# Cycling in Mallorca



## BeHealthyNow (13 May 2015)

If you love cycling you will love Mallorca. Mallorca is a cyclist’s paradise and this is due to several reasons, one of them being the weather – it has 300 days of sunshine a year! Another reason is the landscape which is really diverse – you will find rolling low hills, a pan-flat plain, and a mountain range. This kind of landscape makes Mallorca suitable for all types of cyclists, amateur and professional.

I didn’t realise how popular Mallorca was for cycling until I got there. Lycra dressed cyclists are EVERYWHERE and cycling tourism is definitely a big thing in Mallorca. For this reason their roads are well maintained and cycle hire shops are not difficult to find.

Me and my boyfriend hired bikes for 3 days and here are the highlights of all the cycling we did from our base in Puerto Pollenca.

*Cycling in Menorca Day 1*
*Puerto Pollenca > Cap de Formentor > Puerto Pollenca*






We took bikes out for rental the day before and at breakfast we discussed plans for the day looking at the map with cycling routes which was given to us at the tourist information centre. We decided to go for the route which would allow us to see some nice beaches on the way and would take us to the end of a peninsula with the lighthouse, Cap de Formentor.
Breakfast waiter curiously asked us where we were cycling to and after we mentioned Cap de Formentor he said in surprise: “Really??”. It’s strong, he said in broken English, meaning it’s difficult and steep, showing the incline with his hand. He didn’t believe we were capable of doing it and he tried to persuade us that this was a bad idea. He said it takes 45 minutes by car and by bike it would take much longer.

I didn’t feel discouraged at all and I was totally up for the challenge. I knew my fitness levels weren’t that bad so why not? We told the waiter that we would give it a try and let him know the following day how we got on.

After breakfast we prepared our bags, taking lots of water, sunscreen and fruits for energy with us. Off we went. From Puerto Pollenca we joined the road going towards Cap de Formentor and soon started our ascent, joining other cyclists going towards the same destination.

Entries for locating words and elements
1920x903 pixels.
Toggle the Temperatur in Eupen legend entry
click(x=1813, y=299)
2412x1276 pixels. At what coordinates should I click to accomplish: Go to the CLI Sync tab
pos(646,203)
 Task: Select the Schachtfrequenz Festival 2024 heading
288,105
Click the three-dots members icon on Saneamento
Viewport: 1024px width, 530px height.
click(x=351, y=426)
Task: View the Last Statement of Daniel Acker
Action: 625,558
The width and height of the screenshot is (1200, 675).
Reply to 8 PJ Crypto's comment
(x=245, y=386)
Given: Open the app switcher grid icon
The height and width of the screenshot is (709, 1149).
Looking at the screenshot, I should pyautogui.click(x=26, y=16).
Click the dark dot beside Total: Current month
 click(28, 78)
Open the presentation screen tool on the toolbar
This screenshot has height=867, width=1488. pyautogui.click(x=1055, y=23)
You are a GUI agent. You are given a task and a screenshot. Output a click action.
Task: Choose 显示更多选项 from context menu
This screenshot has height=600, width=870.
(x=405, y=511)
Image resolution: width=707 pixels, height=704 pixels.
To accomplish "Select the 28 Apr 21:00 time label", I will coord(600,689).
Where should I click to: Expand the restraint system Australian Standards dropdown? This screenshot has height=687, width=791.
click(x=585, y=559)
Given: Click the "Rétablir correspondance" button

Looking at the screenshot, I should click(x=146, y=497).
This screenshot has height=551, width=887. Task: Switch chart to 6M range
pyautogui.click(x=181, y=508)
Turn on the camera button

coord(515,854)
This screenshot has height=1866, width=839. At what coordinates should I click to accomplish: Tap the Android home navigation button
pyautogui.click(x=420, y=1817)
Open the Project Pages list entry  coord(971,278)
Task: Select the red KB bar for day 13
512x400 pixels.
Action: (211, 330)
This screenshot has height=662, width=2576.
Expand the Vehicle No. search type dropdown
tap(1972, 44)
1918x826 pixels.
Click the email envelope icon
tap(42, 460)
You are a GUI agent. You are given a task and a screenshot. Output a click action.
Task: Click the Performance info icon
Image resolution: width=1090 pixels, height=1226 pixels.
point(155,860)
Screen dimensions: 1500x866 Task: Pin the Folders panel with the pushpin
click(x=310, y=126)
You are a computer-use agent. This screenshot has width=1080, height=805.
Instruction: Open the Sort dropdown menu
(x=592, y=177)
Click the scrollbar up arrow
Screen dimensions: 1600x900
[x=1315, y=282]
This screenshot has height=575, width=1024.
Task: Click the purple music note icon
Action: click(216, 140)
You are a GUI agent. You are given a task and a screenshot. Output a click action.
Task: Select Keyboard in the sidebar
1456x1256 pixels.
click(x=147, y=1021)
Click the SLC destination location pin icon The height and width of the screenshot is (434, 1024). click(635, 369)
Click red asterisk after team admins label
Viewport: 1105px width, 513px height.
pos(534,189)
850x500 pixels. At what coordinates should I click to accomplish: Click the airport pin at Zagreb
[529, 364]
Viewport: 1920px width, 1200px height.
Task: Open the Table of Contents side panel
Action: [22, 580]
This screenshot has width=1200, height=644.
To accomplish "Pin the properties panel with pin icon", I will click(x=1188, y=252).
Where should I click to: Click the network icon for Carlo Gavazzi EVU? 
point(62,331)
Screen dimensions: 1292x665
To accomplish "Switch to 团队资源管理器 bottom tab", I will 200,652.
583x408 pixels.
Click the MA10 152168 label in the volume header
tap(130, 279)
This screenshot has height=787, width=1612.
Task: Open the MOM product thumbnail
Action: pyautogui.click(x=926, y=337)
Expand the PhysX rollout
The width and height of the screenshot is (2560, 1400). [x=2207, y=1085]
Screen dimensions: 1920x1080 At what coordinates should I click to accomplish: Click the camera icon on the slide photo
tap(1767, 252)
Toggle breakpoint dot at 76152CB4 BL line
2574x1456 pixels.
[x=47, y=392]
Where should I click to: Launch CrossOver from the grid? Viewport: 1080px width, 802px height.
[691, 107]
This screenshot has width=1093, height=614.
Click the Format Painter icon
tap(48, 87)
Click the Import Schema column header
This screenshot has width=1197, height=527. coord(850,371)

# [The problem]
Could you duplicate, word for word, the passage of the Mallorca cycling post that begins at the words "Breakfast waiter curiously" and stops after "take much longer."?

# [Expected answer]
Breakfast waiter curiously asked us where we were cycling to and after we mentioned Cap de Formentor he said in surprise: “Really??”. It’s strong, he said in broken English, meaning it’s difficult and steep, showing the incline with his hand. He didn’t believe we were capable of doing it and he tried to persuade us that this was a bad idea. He said it takes 45 minutes by car and by bike it would take much longer.